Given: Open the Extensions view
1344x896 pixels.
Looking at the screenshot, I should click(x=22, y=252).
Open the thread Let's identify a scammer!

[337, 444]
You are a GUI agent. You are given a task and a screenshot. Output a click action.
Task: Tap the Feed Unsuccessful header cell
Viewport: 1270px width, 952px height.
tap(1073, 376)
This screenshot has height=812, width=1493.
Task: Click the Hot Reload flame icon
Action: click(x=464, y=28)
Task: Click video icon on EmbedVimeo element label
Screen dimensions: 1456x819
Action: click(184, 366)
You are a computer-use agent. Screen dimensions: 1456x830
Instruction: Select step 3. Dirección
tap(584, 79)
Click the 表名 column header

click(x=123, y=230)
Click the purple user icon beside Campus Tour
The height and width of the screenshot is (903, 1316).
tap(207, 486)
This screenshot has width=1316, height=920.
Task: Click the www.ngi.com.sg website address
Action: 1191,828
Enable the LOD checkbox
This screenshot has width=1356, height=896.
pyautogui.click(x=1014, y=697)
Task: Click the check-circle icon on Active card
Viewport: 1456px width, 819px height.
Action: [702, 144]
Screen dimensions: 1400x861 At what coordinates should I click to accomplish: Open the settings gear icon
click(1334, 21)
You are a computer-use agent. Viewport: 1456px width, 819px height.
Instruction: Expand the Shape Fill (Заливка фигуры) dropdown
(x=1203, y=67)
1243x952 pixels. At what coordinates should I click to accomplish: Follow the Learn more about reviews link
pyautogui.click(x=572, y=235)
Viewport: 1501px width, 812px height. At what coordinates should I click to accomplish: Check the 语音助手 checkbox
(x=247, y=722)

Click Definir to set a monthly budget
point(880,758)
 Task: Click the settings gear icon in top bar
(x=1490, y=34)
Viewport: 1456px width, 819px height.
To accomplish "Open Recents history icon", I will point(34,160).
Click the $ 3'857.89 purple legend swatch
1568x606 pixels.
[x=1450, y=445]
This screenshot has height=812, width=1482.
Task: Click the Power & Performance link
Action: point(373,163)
===============
▶ _Try it_
For every line of the records that has the word "purple" in it, make a copy.

▶ _Task response_
Click the purple user icon beside Campus Tour
Click the $ 3'857.89 purple legend swatch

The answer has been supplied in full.